▸ LIST OF TASKS
1 - In the passage on the snooker championship's qualifying, where and when were the three qualifying rounds held?
2 - Name every player mentioned in the passage on the snooker championship's qualifying.
3 - Write a few more sentences that continue the passage on the snooker championship's qualifying, starting after its last sentence.

▸ PASSAGE TO READ
The top 16 ranked players in the world automatically qualified as seeds for the first round of the main stage at the Crucible. Defending champion Mark Selby was seeded first and the other 15 seeding allocations were based on the latest world rankings from after the China Open. The players ranked from 17th position entered the competition in the first round of qualifying and were required to win three best-of-19 frames matches to qualify for the main tournament. The three qualifying rounds were held at the Ponds Forge International Sports Centre in Sheffield from 5 to 12 April 2017.

Two-time world champion Mark Williams took part in qualifying, having failed to regain his place in the top 16. He lost 7–10 to Stuart Carrington in his third qualifying match and missed the knockout stage for only the second time since 1996. Williams qualified at the following year's event, where he defeated John Higgins 18–16 in the final to win his third world title.

▸ RECORDS SUPPLIED
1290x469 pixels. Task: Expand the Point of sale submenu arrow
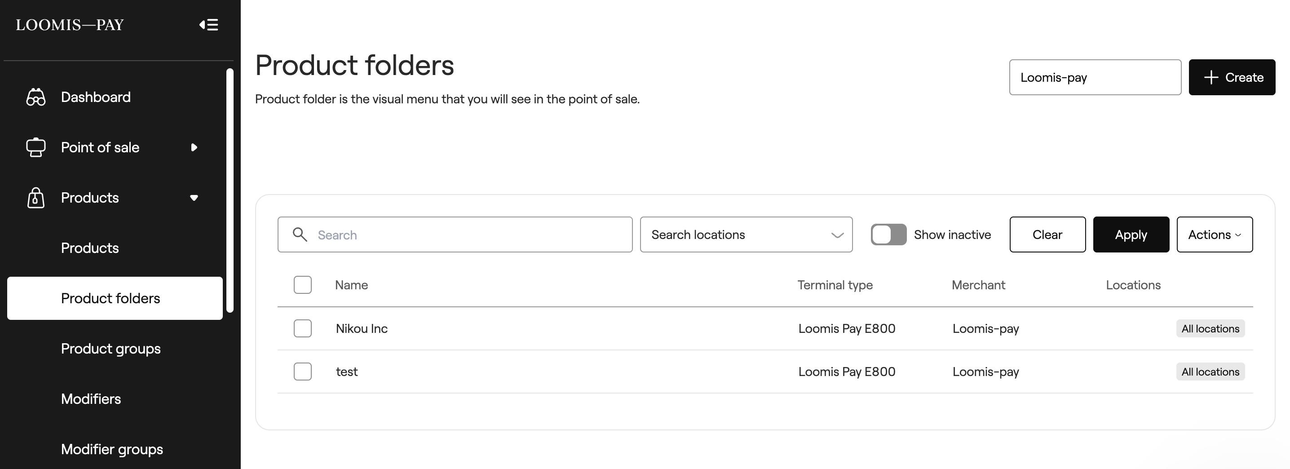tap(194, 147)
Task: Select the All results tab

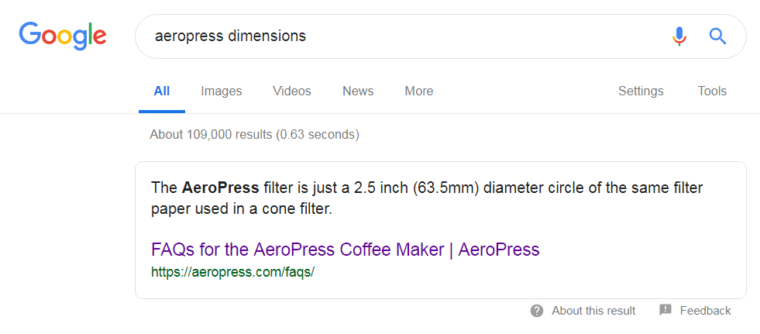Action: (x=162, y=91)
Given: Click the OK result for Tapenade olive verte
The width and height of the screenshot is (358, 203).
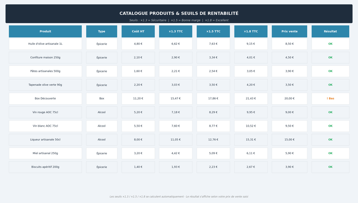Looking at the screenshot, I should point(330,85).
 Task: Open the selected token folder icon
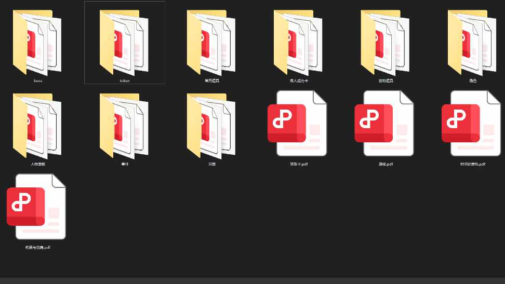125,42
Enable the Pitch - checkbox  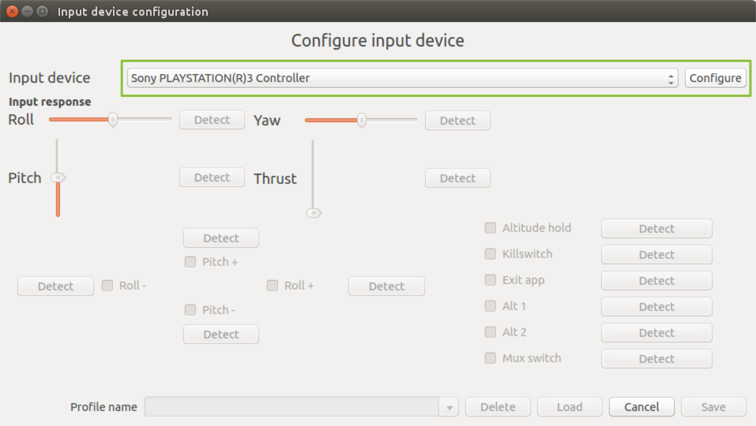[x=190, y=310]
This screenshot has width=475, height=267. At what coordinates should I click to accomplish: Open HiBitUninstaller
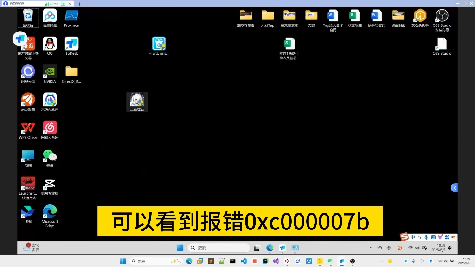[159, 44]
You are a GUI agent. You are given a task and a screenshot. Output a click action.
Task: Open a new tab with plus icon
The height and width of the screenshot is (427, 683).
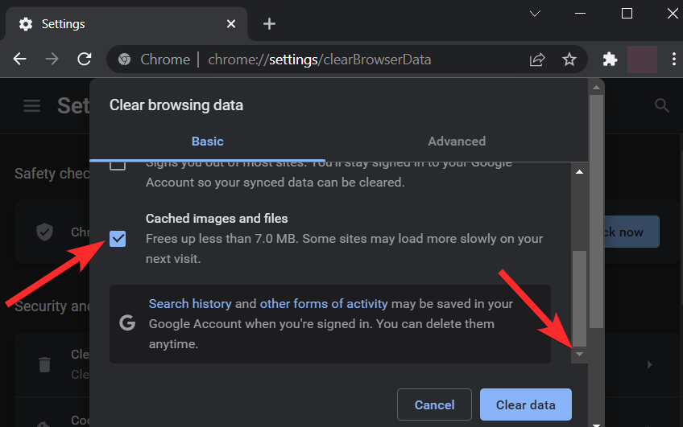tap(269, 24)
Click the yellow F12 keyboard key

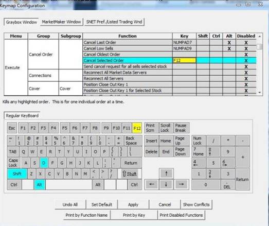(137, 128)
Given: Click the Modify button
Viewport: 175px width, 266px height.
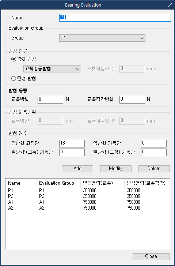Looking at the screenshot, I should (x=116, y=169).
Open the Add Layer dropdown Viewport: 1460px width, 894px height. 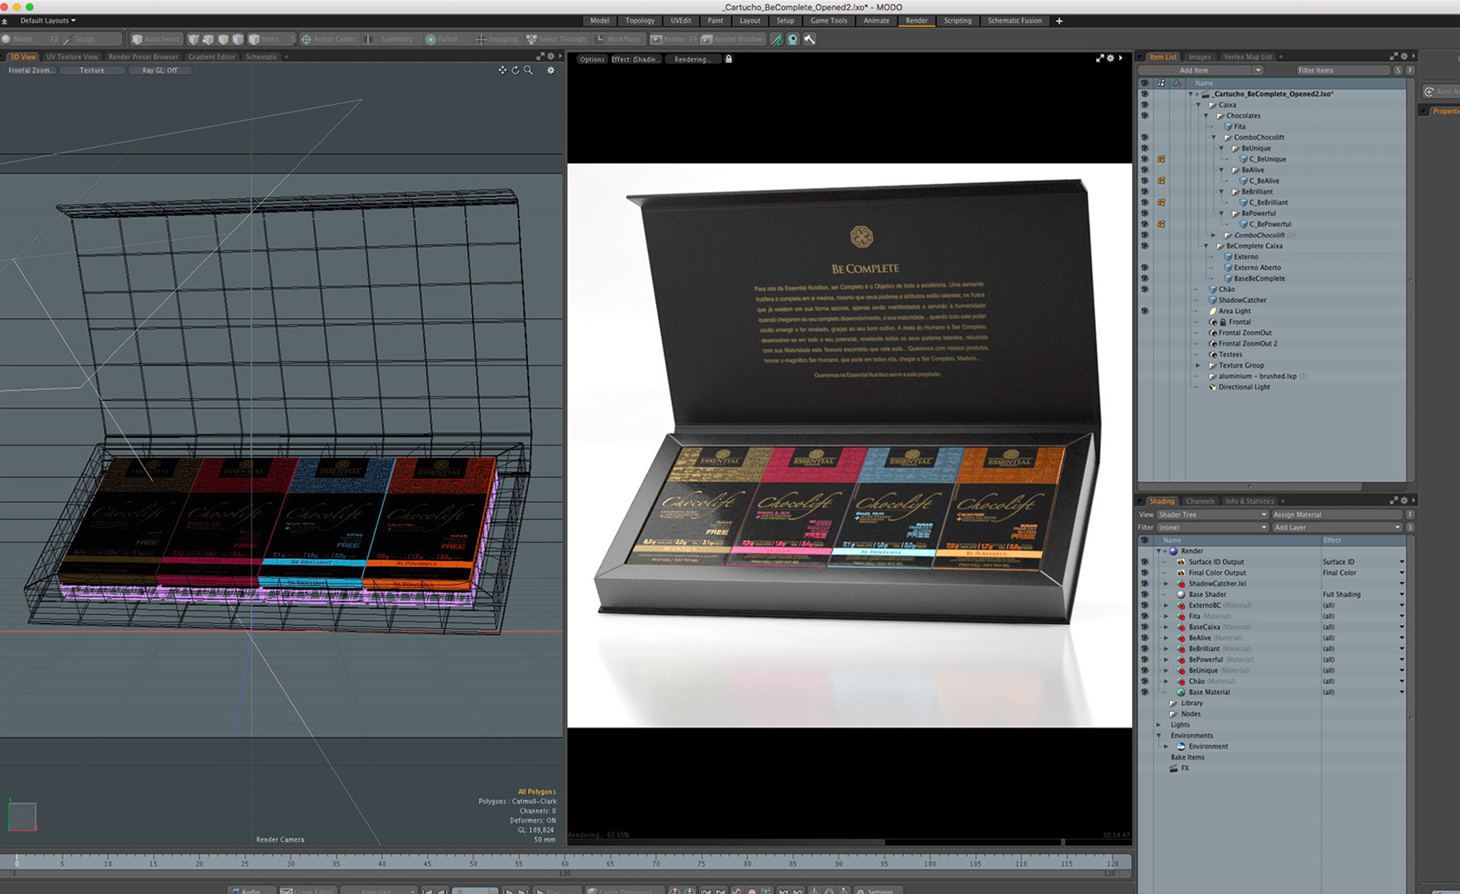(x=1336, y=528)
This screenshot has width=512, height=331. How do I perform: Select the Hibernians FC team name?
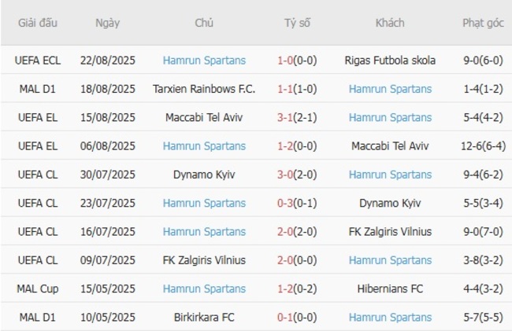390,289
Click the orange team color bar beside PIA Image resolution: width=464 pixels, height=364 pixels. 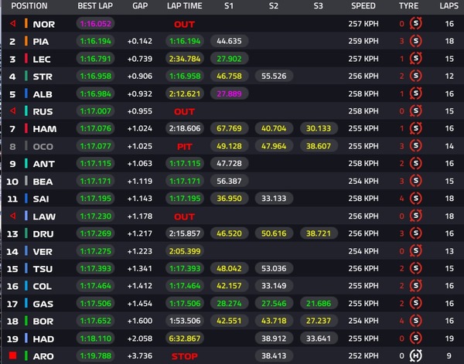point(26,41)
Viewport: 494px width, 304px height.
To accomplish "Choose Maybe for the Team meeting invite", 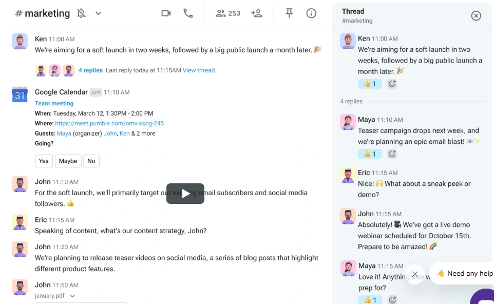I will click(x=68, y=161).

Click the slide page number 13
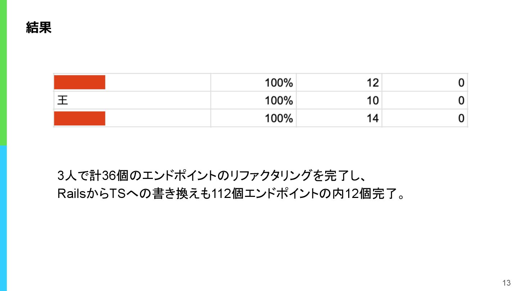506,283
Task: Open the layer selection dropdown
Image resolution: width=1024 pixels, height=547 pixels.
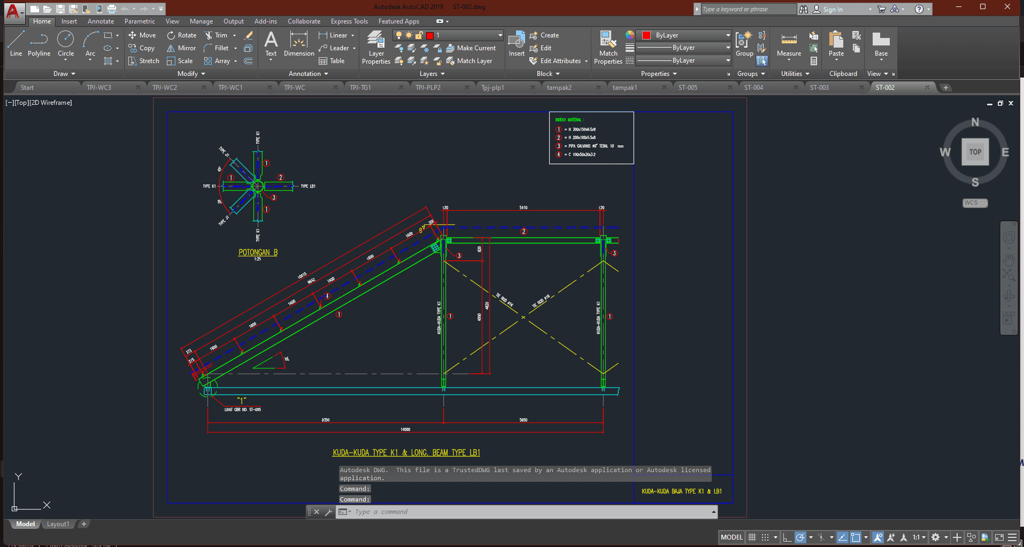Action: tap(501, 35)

▸ TASK RESPONSES
1 - They were held at the Ponds Forge International Sports Centre in Sheffield from 5 to 12 April 2017.

2 - Mark Selby, Mark Williams, Stuart Carrington, John Higgins

3 -
The deciding frame of the third-round qualifying match between Fergal O'Brien and David Gilbert on 12 April was the longest frame on record in the modern era of the game; lasting for 123 minutes and 41 seconds, it broke the previous record of 100 minutes and 24 seconds set by Alan McManus and Barry Pinches in 2015. Gary Wilson made the 131st officially recognised maximum break, the second of his career, in the fourth frame of his first-round qualifying match against Josh Boileau on 6 April. Wilson was one of five players to qualify for the main stage of the championship at the Crucible for the first time, the other four debutants being David Grace, Noppon Saengkham, Yan Bingtao, and Zhou Yuelong. The draw for the first round of the main competition took place at 10:00 a.m. BST on 13 April 2017.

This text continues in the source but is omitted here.